> [Directions for this task]:
Can you give the lines starting at "At what (x,y)" and ending at "Looking at the" again with "pair of numbers" substituted for "coordinate pair", everything else unchanged and the pictures left out?

> [Records shown]:
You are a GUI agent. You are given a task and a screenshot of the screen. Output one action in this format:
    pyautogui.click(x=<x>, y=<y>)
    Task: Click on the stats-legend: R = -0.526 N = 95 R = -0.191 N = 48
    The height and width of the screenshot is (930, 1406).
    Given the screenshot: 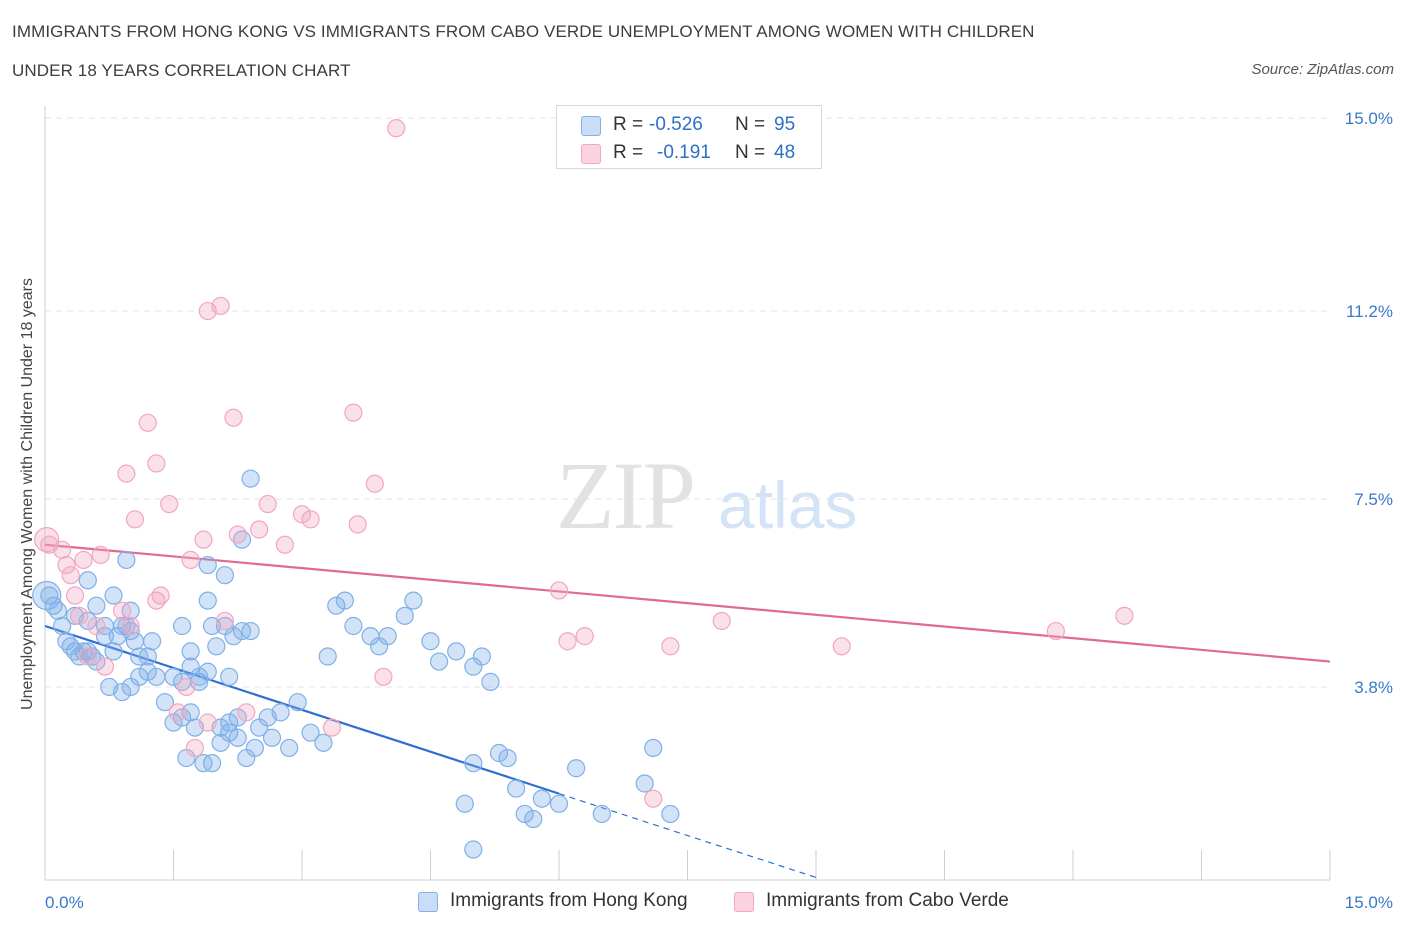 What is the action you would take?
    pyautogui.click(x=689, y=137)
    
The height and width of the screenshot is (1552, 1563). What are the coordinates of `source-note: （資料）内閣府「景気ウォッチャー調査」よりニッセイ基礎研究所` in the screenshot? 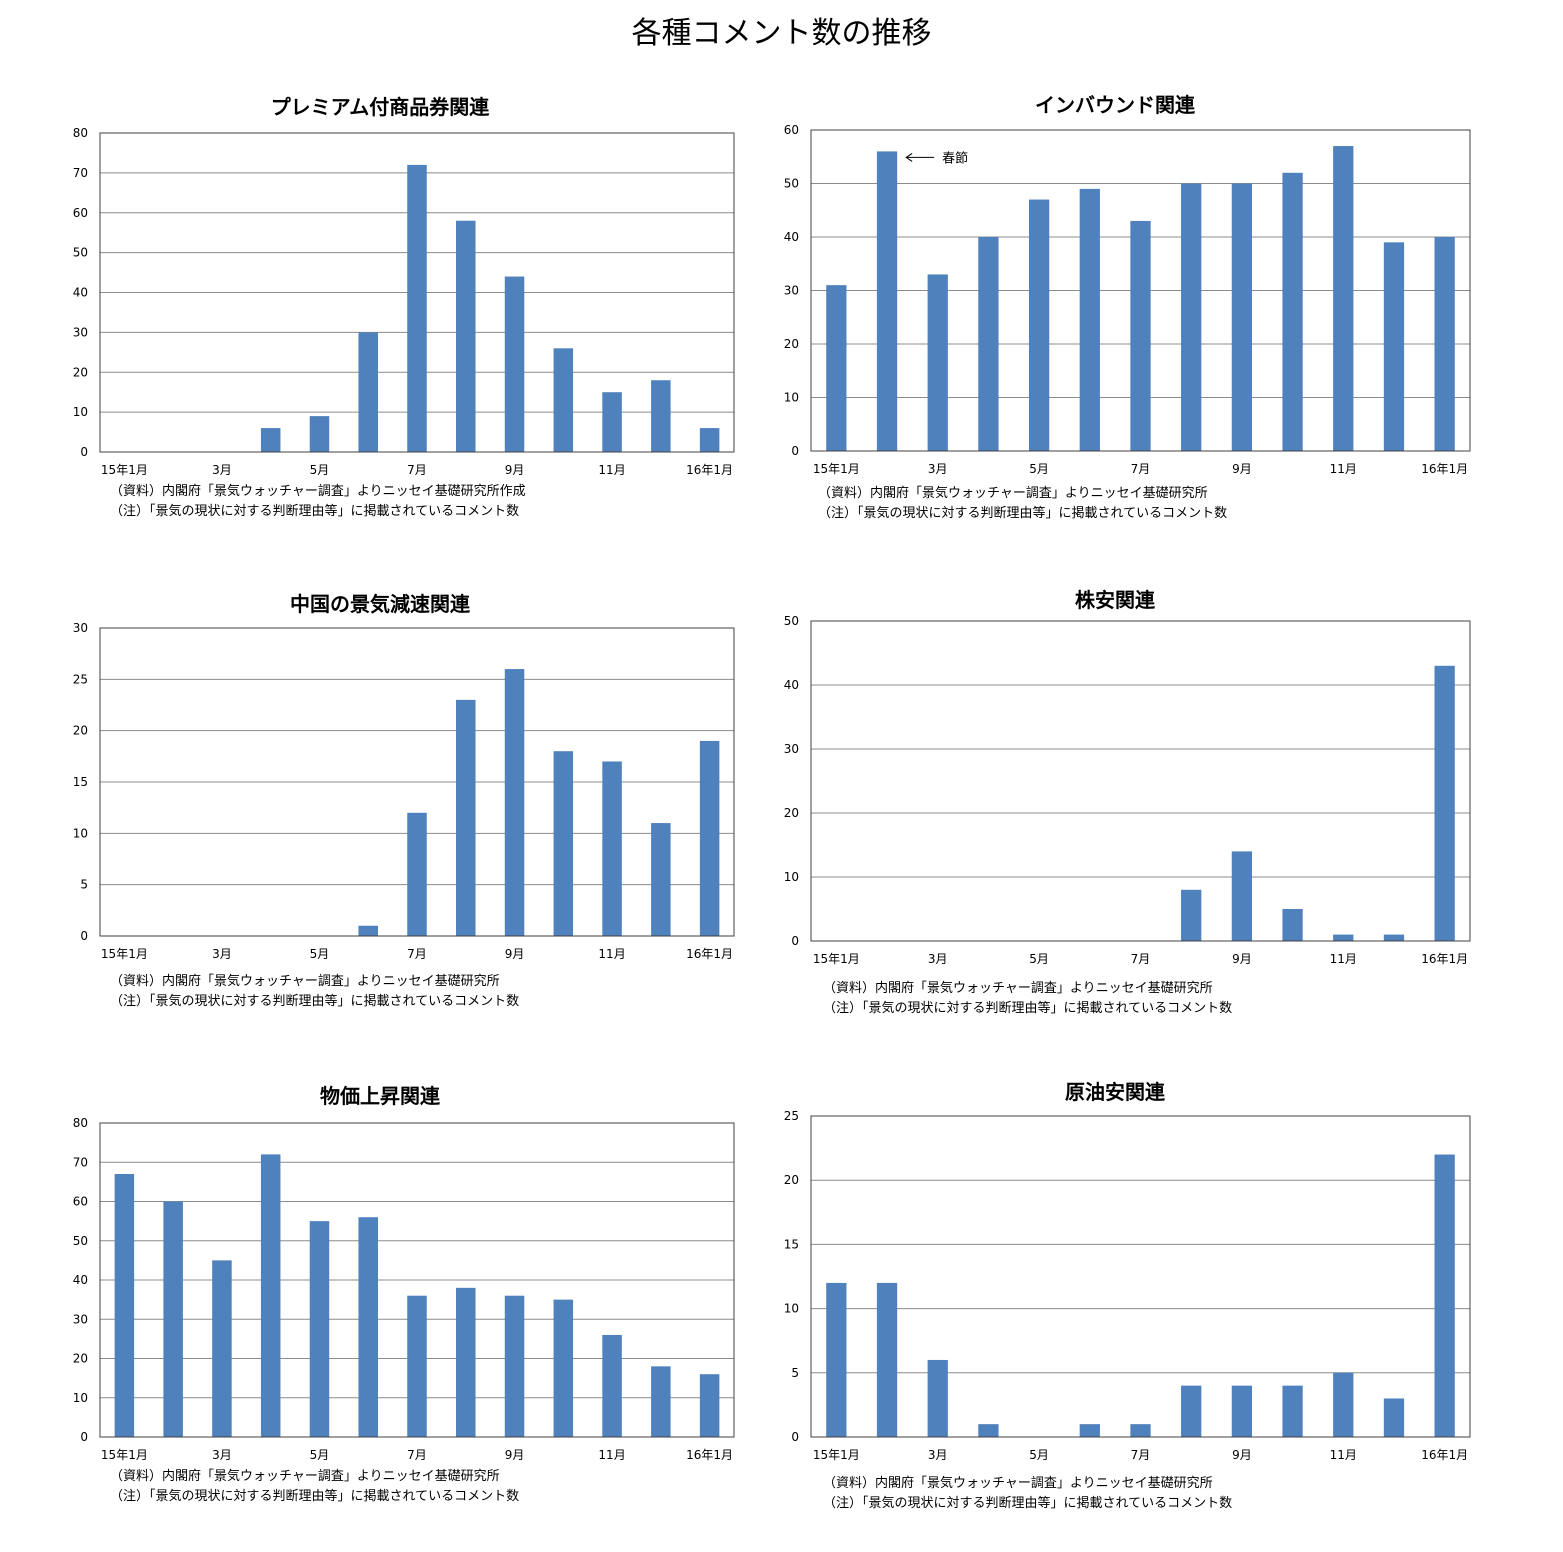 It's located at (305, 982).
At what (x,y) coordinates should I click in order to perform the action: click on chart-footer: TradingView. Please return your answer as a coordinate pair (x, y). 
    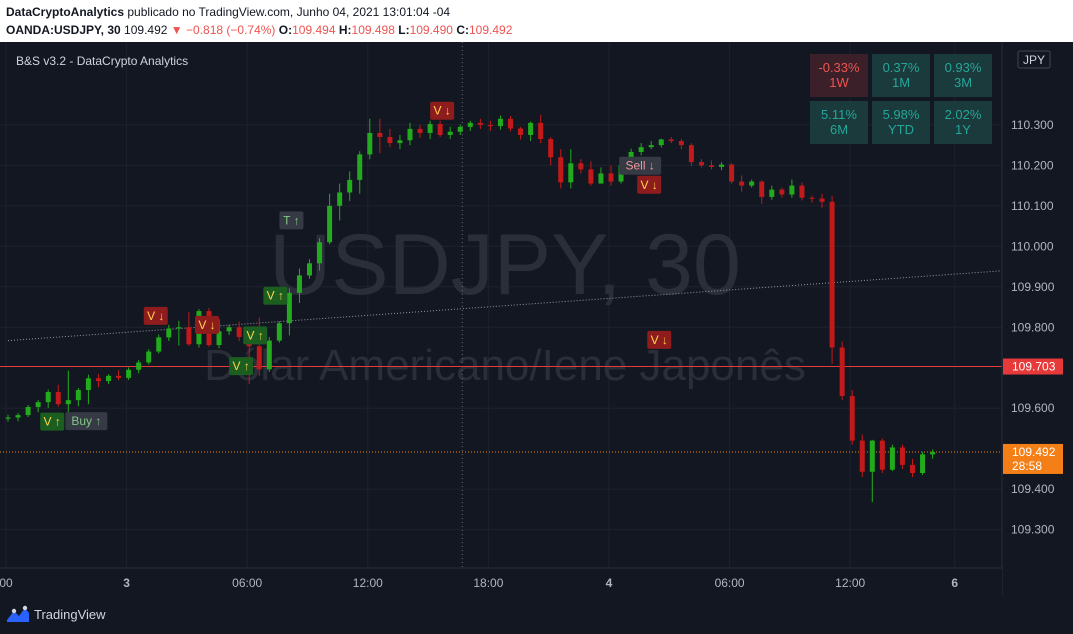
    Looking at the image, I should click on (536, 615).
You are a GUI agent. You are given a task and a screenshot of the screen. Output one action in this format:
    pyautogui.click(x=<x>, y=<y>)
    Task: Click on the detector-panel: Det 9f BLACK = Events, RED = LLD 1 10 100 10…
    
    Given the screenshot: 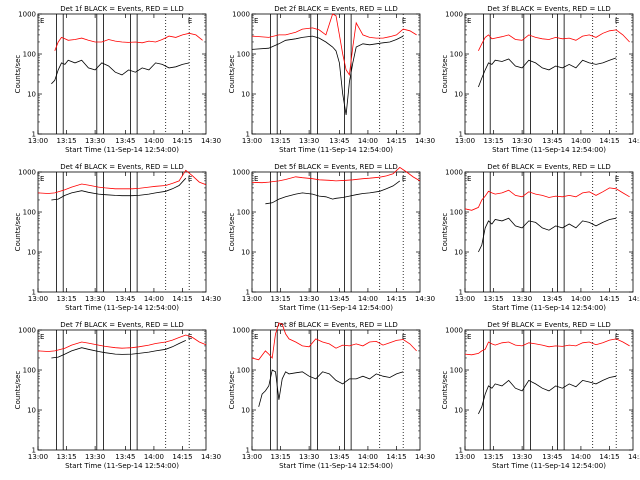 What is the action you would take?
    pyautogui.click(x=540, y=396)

> [The completed task]:
At what (x,y) coordinates should I click in order to perform the action: click on chart-footer: TradingView. Please return your answer as a pair of numbers (x, y). 
    Looking at the image, I should click on (536, 615).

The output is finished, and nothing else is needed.